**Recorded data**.
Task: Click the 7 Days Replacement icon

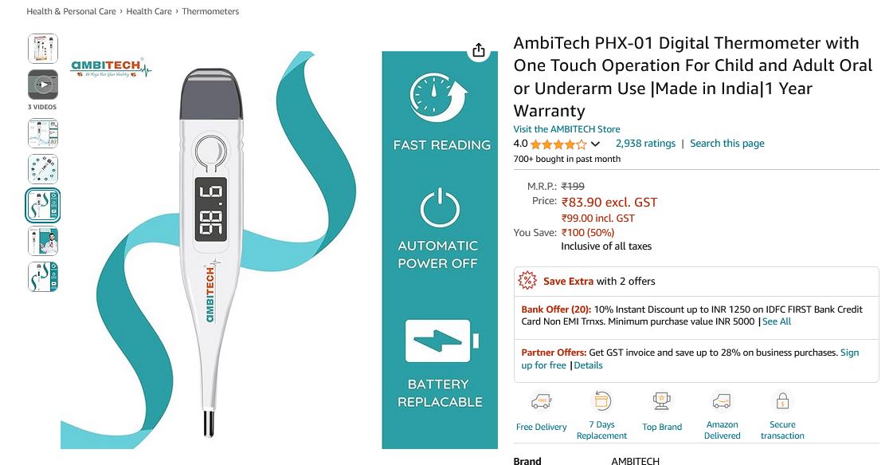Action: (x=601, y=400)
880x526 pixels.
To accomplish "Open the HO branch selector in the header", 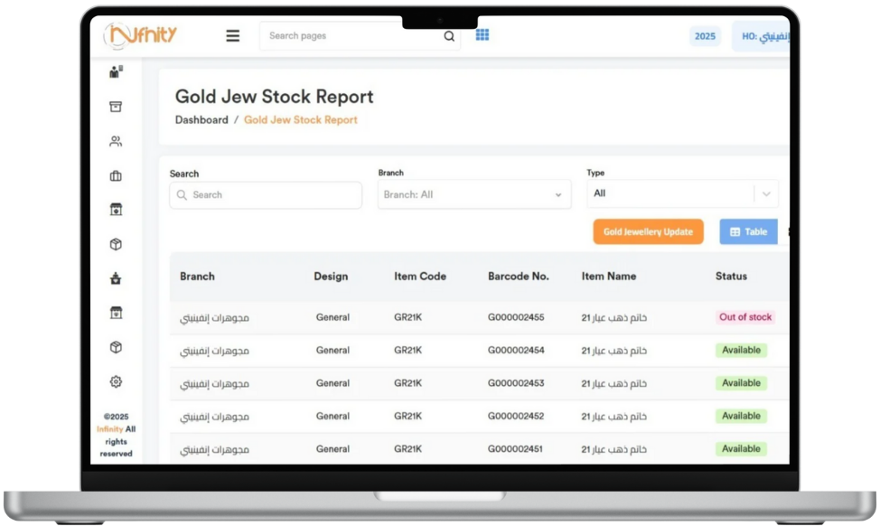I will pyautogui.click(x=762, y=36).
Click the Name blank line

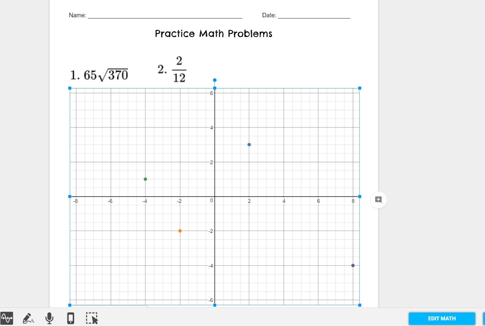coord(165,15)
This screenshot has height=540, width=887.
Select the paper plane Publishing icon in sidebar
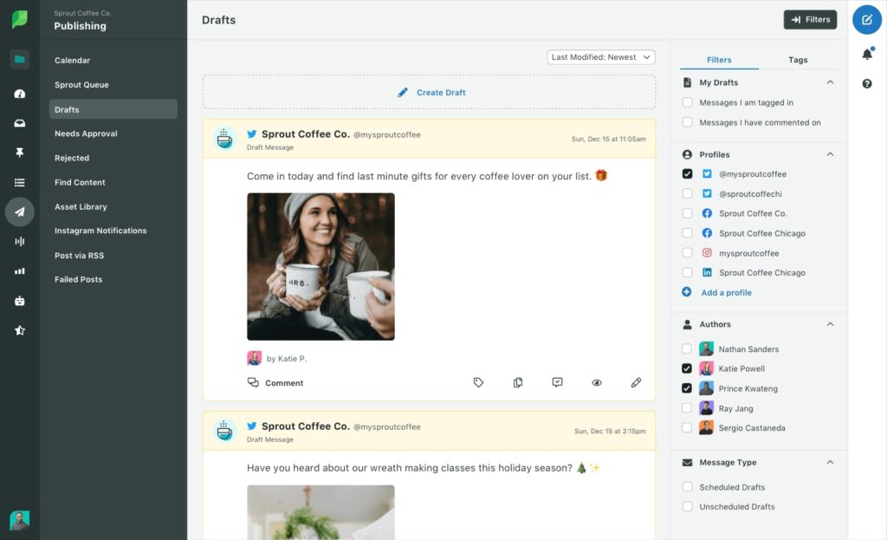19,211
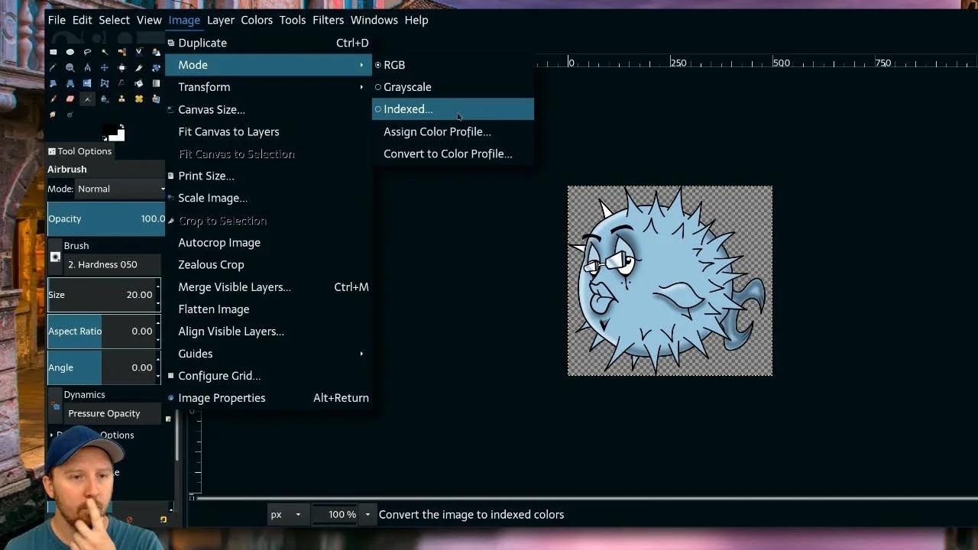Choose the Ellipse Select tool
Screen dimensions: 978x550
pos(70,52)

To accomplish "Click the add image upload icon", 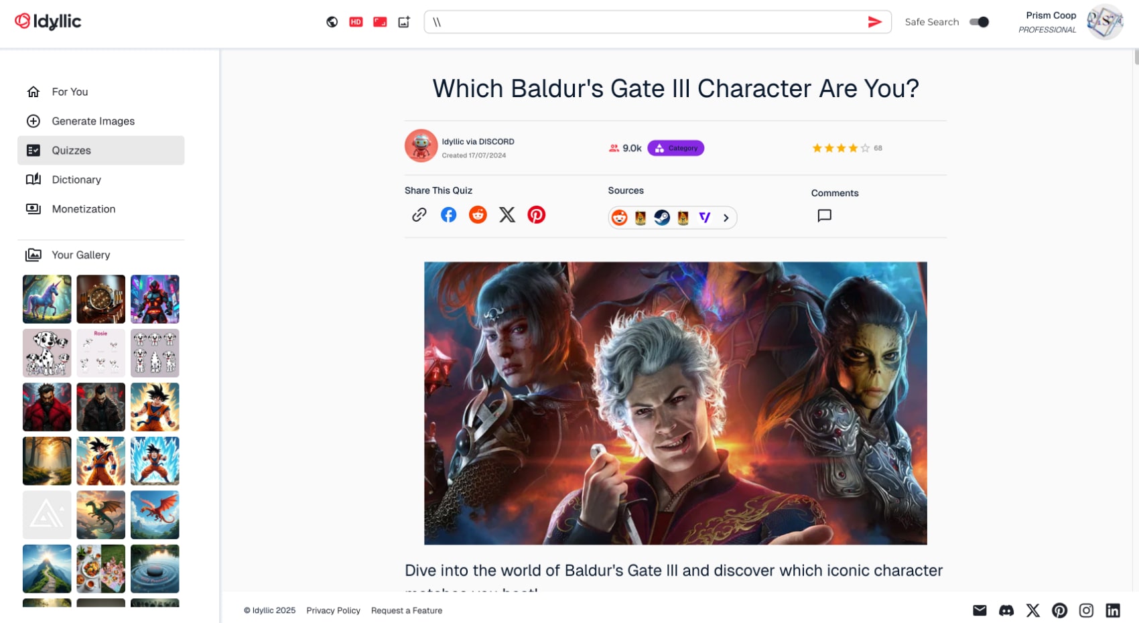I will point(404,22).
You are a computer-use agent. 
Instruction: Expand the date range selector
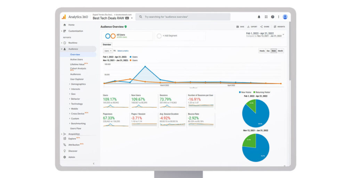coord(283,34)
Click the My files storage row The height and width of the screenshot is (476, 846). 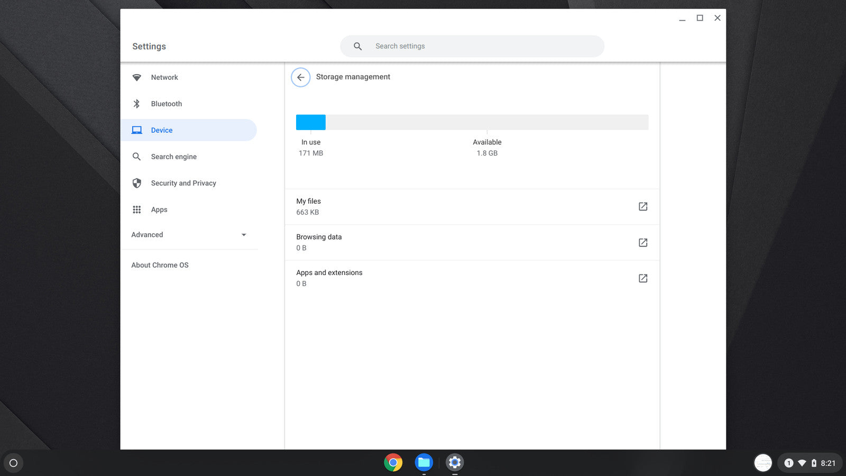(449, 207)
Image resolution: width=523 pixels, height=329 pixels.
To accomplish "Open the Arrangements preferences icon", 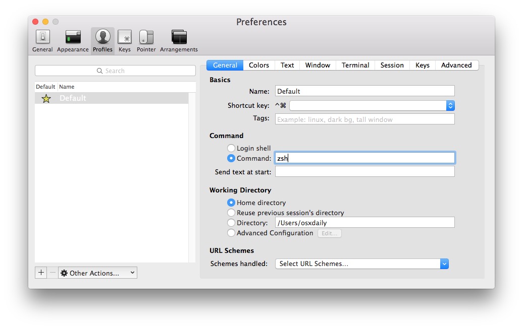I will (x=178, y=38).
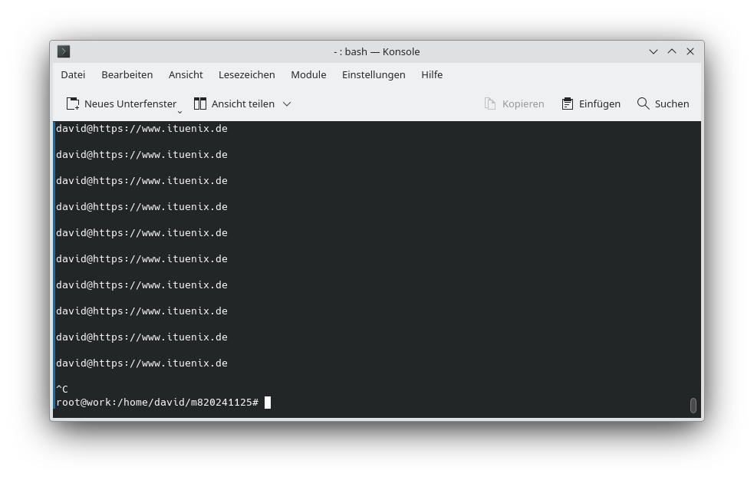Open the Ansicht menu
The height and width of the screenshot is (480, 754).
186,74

**Task instructions**. Only lines containing the string "pixels" belong in the answer; find them in the data above and copy them.

**Answer to the problem**.
880x526 pixels.
Image resolution: width=523 pixels, height=329 pixels.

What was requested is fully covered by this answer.